▶ Work to complete:
The whole listing, pictures aside, should be reproduced exactly.
----------------
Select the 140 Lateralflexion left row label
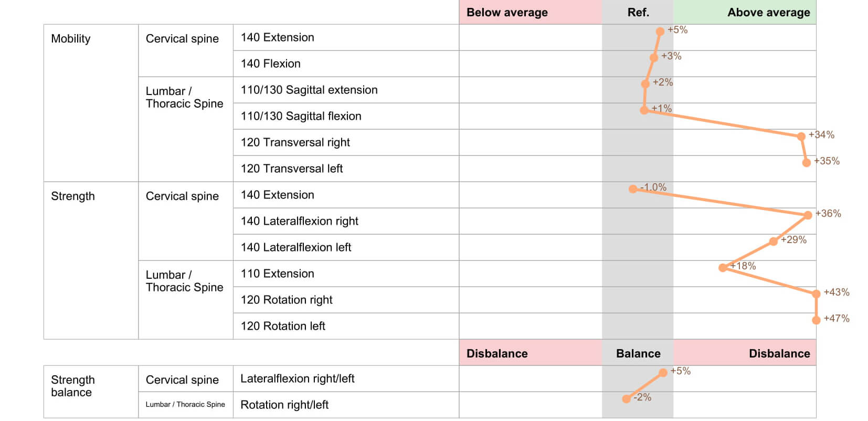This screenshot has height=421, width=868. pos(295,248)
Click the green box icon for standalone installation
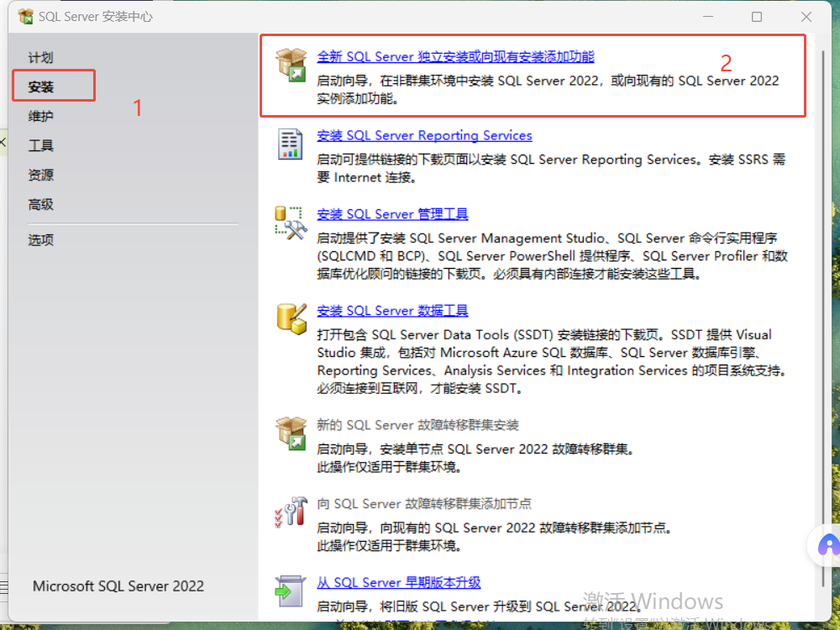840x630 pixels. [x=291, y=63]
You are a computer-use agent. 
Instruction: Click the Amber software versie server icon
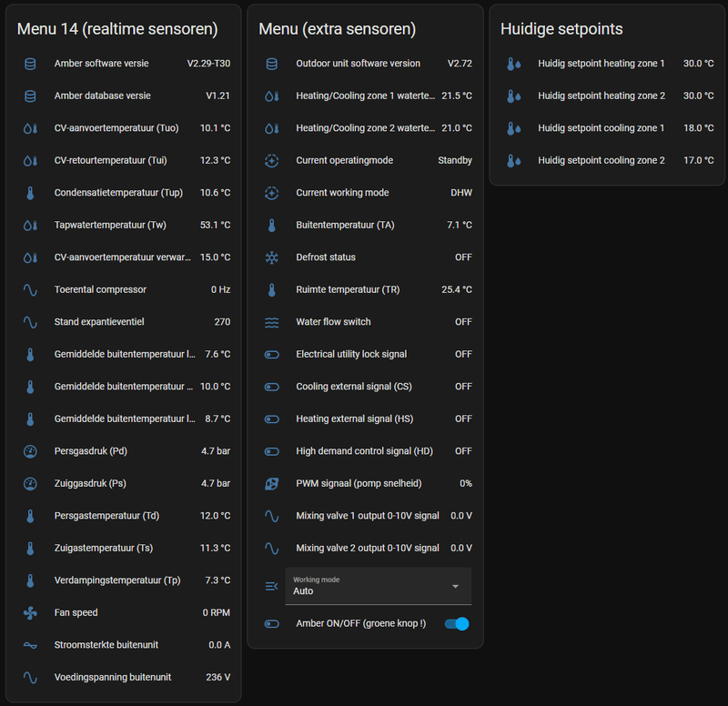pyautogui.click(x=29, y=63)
----------------
▶ Response area:
Select the 140 Lateralflexion left row label
This screenshot has height=421, width=868. pos(295,248)
Click the green box icon for standalone installation
840x630 pixels. [x=291, y=63]
You are a computer-use agent. 
Instruction: Click the Amber software versie server icon
pyautogui.click(x=29, y=63)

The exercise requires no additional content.